DOCUMENT SEGMENT:
○ ○ ○

Cantilena members posed for a concert

Allegra Martin

Interim music director Fall 2021

Dr. Allegra Martin is the Director of College Choirs at Holy Cross. During the 2020-2021 academic year she also served as the Interim Orchestra Director. Previous positions have included Director of Music at First Parish Cohasset, Artistic Director of the Cantilena Women’s Chorale, Chorus Director at Lasell College, and a Choral Artist with  the Urban Voices Program of the Metropolitan Opera Guild. Dr. Martin holds degrees from Williams College and Westminster Choir College, and a doctorate from the University of Illinois. At the University of Illinois, she founded and conducted the University Mixed Chorus. Her research specialty is the choral music of Margaret Bonds. She presented on the topic of diversity in programming at the online Oxford University Conducting Institute in June 2021.

○ ○ ○

SUPPLIED INFORMATION:
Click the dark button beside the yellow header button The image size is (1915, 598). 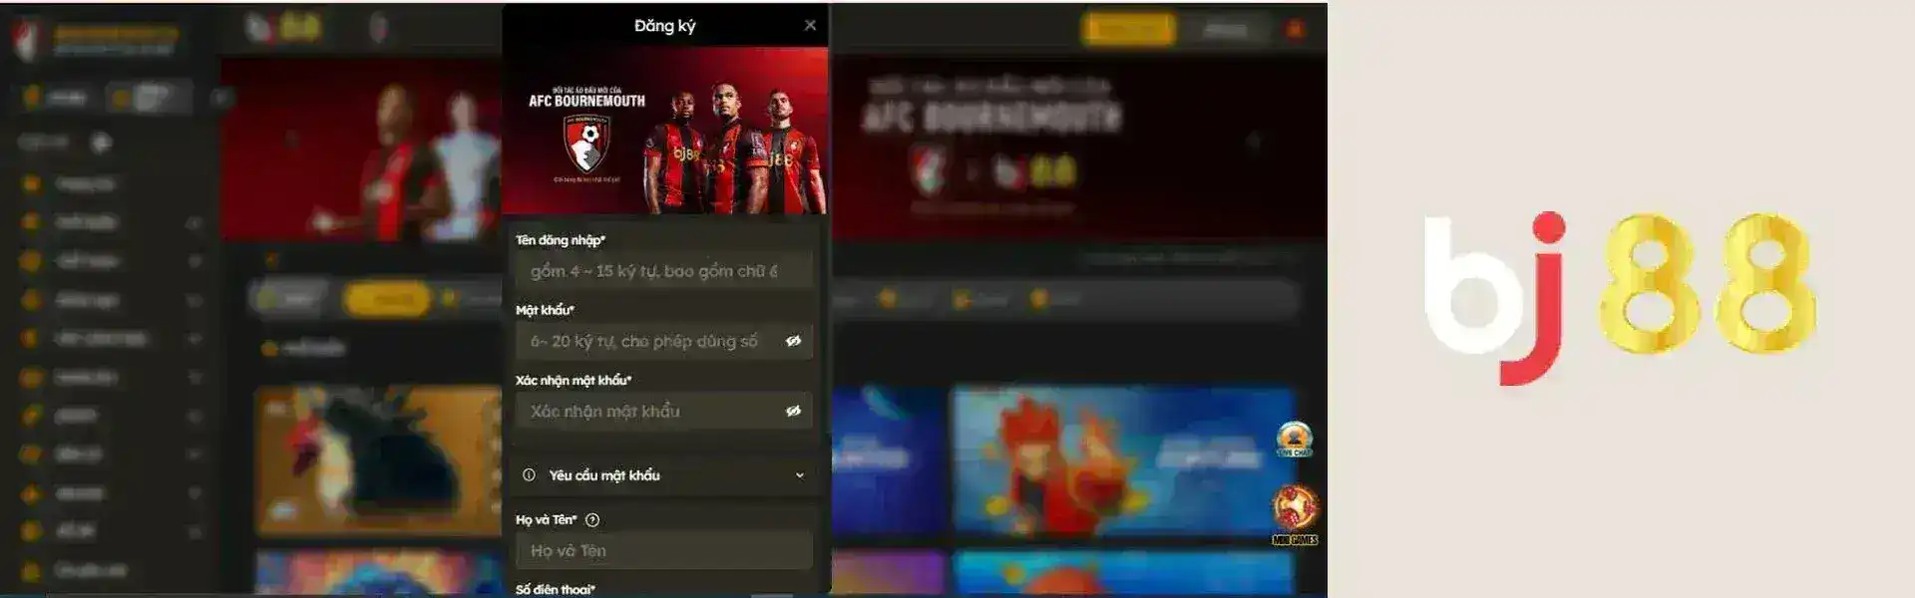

○ ○ ○

BRIEF 1: Copy the passage of the Allegra Martin profile from "Interim music director" up to and including "in June 2021.".
BRIEF 2: According to the Allegra Martin profile, what is her research specialty?

CORRECT RESPONSE 1:
Interim music director Fall 2021

Dr. Allegra Martin is the Director of College Choirs at Holy Cross. During the 2020-2021 academic year she also served as the Interim Orchestra Director. Previous positions have included Director of Music at First Parish Cohasset, Artistic Director of the Cantilena Women’s Chorale, Chorus Director at Lasell College, and a Choral Artist with  the Urban Voices Program of the Metropolitan Opera Guild. Dr. Martin holds degrees from Williams College and Westminster Choir College, and a doctorate from the University of Illinois. At the University of Illinois, she founded and conducted the University Mixed Chorus. Her research specialty is the choral music of Margaret Bonds. She presented on the topic of diversity in programming at the online Oxford University Conducting Institute in June 2021.

CORRECT RESPONSE 2: The choral music of Margaret Bonds.